*** Begin section ***

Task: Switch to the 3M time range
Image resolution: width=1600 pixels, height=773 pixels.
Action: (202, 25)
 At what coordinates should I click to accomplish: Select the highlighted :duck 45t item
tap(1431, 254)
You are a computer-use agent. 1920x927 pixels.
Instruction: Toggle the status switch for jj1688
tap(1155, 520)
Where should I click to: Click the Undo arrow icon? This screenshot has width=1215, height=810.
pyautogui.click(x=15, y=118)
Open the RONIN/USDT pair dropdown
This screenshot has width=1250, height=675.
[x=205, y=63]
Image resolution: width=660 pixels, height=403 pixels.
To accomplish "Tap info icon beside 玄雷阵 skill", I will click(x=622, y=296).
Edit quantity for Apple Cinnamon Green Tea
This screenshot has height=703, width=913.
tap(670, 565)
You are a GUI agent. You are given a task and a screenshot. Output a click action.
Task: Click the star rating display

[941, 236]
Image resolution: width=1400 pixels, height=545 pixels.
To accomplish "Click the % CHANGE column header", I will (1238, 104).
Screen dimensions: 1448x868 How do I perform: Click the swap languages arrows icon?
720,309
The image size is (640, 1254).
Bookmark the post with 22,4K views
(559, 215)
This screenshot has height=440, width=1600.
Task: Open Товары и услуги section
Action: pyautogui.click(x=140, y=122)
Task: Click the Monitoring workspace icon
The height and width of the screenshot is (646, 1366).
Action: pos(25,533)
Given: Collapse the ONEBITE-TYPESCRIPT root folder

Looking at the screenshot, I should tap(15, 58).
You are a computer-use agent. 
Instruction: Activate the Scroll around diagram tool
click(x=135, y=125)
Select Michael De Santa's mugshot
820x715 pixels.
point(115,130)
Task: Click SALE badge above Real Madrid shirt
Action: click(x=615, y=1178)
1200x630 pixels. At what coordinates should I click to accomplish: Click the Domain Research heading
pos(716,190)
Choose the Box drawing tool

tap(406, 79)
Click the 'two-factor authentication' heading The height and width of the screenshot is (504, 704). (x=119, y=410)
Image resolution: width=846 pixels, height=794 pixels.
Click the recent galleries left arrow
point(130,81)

*** End section ***

> **What is being asked**:
Word for word, restate every record in the listing.

> **Solution to the exercise**:
Task: Switch to the 3M time range
Image resolution: width=1600 pixels, height=773 pixels.
Action: (202, 25)
 At what coordinates should I click to accomplish: Select the highlighted :duck 45t item
tap(1431, 254)
You are a computer-use agent. 1920x927 pixels.
Instruction: Toggle the status switch for jj1688
tap(1155, 520)
Where should I click to: Click the Undo arrow icon? This screenshot has width=1215, height=810.
pyautogui.click(x=15, y=118)
Open the RONIN/USDT pair dropdown
This screenshot has width=1250, height=675.
[x=205, y=63]
Image resolution: width=660 pixels, height=403 pixels.
To accomplish "Tap info icon beside 玄雷阵 skill", I will click(x=622, y=296).
Edit quantity for Apple Cinnamon Green Tea
This screenshot has height=703, width=913.
tap(670, 565)
You are a GUI agent. You are given a task and a screenshot. Output a click action.
Task: Click the star rating display

[941, 236]
Image resolution: width=1400 pixels, height=545 pixels.
To accomplish "Click the % CHANGE column header", I will (1238, 104).
Screen dimensions: 1448x868 How do I perform: Click the swap languages arrows icon?
720,309
The image size is (640, 1254).
Bookmark the post with 22,4K views
(559, 215)
This screenshot has height=440, width=1600.
Task: Open Товары и услуги section
Action: pyautogui.click(x=140, y=122)
Task: Click the Monitoring workspace icon
The height and width of the screenshot is (646, 1366).
Action: pos(25,533)
Given: Collapse the ONEBITE-TYPESCRIPT root folder

Looking at the screenshot, I should tap(15, 58).
You are a computer-use agent. 
Instruction: Activate the Scroll around diagram tool
click(x=135, y=125)
Select Michael De Santa's mugshot
820x715 pixels.
point(115,130)
Task: Click SALE badge above Real Madrid shirt
Action: click(x=615, y=1178)
1200x630 pixels. At what coordinates should I click to accomplish: Click the Domain Research heading
pos(716,190)
Choose the Box drawing tool

tap(406, 79)
Click the 'two-factor authentication' heading The height and width of the screenshot is (504, 704). (x=119, y=410)
Image resolution: width=846 pixels, height=794 pixels.
Click the recent galleries left arrow
point(130,81)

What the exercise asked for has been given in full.